Seja inteligente: Como as regras que governam quando os modelos compram e vendem são opacas para os seres humanos e não são conhecíveis com antecedência (ou mesmo retrospectivamente), é muito difícil para os reguladores evitar tal colapso.
- Como Gensler escreveu: “Se as previsões do aprendizado profundo fossem explicáveis, elas não seriam usadas em primeiro lugar.”
Entrelinhas: Os riscos da IA vão muito além dos algoritmos de negociação.
- Muitas IAs são dedicadas a julgar a capacidade de crédito, por exemplo. Devido à sua opacidade, é muito difícil determinar se elas estão julgando os humanos de maneira discriminatória. E como as IAs estão em constante evolução de maneira imprevisível, é impossível saber em tempo real se uma IA que não era racista ontem pode ter se tornado racista hoje.
Onde estamos: “É provável que lacunas regulatórias tenham surgido e possam crescer significativamente com a maior adoção do aprendizado profundo na área financeira”, escreveu Gensler. “Concluímos que o aprendizado profundo provavelmente aumentará os riscos sistêmicos.”
- A resposta regulatória mais simples e possivelmente mais eficaz poderia ser aumentar a quantidade de capital que as instituições financeiras precisam manter quando estão usando ferramentas de IA (ou seus reguladores estão).
- Os reguladores também poderiam exigir que todos os resultados gerados por IA passem por um “teste de cheiro” de um modelo linear mais antiquado e com maior explicabilidade. As empresas poderiam ser desencorajadas ou proibidas de tomar medidas que não possam ser amplamente explicadas em termos de fundamentos.
Nível de ameaça: Os reguladores podem ser capazes de desacelerar a taxa de aumento, mas é muito improvável que eles consigam impedir o aumento do risco sistêmico.
- O próprio Gensler tinha uma longa lista de abordagens regulatórias que ajudariam, mas ele afirma claramente que, mesmo em conjunto, elas são “insuficientes para a tarefa” em questão.
O dilema dos dados
A IA tem uma “demanda insaciável por dados”, observou Gensler em seu artigo.

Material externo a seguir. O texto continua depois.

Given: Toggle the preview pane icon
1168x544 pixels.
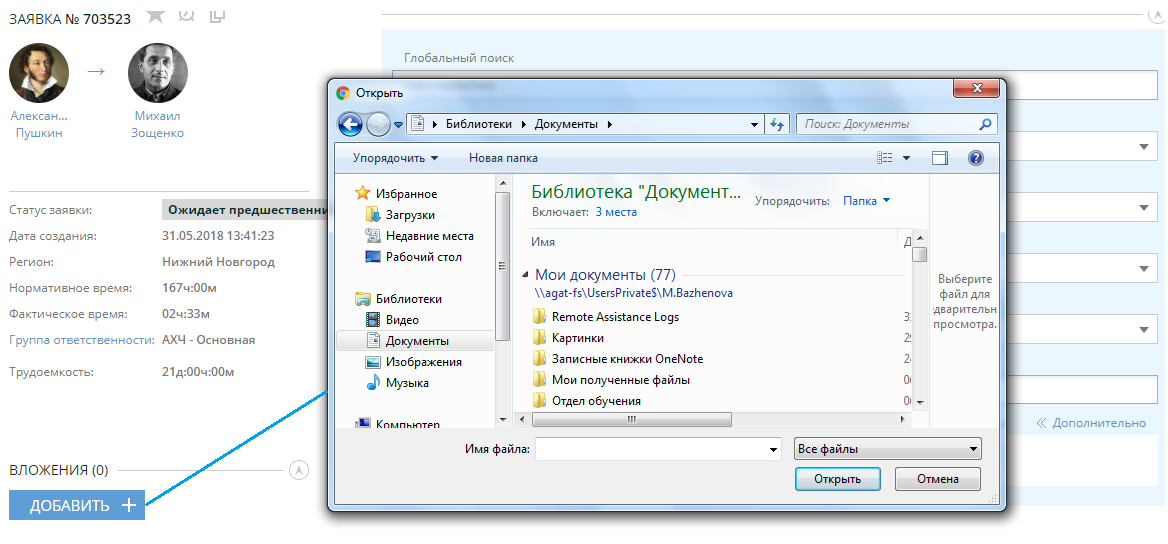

Por que isso é importante: O risco é que os modelos de IA inevitavelmente convergirão para um ponto em que todos compartilham o mesmo enorme conjunto de treinamento (Common Crawl, por exemplo), coletivizando quaisquer fraquezas inerentes que esse conjunto possa ter.
- “Modelos construídos nos mesmos conjuntos de dados provavelmente gerarão previsões altamente correlacionadas que avançam de forma sincronizada, causando aglomeração e manada”, escreveu Gensler.

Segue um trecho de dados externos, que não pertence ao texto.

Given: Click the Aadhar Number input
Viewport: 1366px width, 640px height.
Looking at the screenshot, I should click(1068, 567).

A demanda por fontes de dados enormes tende a levar a monopólios.
- Gensler observou que a Intercontinental Exchange silenciosamente se tornou dominante no mercado de dados hipotecários, por meio de suas aquisições da MERS, Ellie Mae e Simplifile.
- Esses monopólios podem se tornar “pontos únicos de falha” que ameaçam toda a rede — assim como a falência de um único banco de investimento de médio porte, o Lehman Brothers, causou uma catástrofe financeira global.
Mesmo os maiores conjuntos de dados são perigosamente incompletos. “O uso da internet, dados de dispositivos vestíveis, dados telemáticos e dados de GPS e smartphones simplesmente não têm horizontes temporais longos o suficiente para cobrir sequer um único ciclo financeiro completo”, observou Gensler.
- Isso pode ter consequências devastadoras — como vimos durante a crise financeira.
- O risco de aglomeração já está presente. “Há a hipótese de que a aglomeração e a manada no comércio algorítmico de alta frequência são parcialmente responsáveis por causar crashes relâmpagos”, escreveu Gensler. À medida que esses traders se voltam cada vez mais para a IA, esse risco só pode aumentar.
- Empresas em economias em desenvolvimento podem acabar usando IAs que não foram treinadas em dados domésticos, tornando os riscos ainda maiores.
A conclusão: As IAs não sabem o que não sabem. E isso pode ser muito perigoso. Com conteúdo da Axios.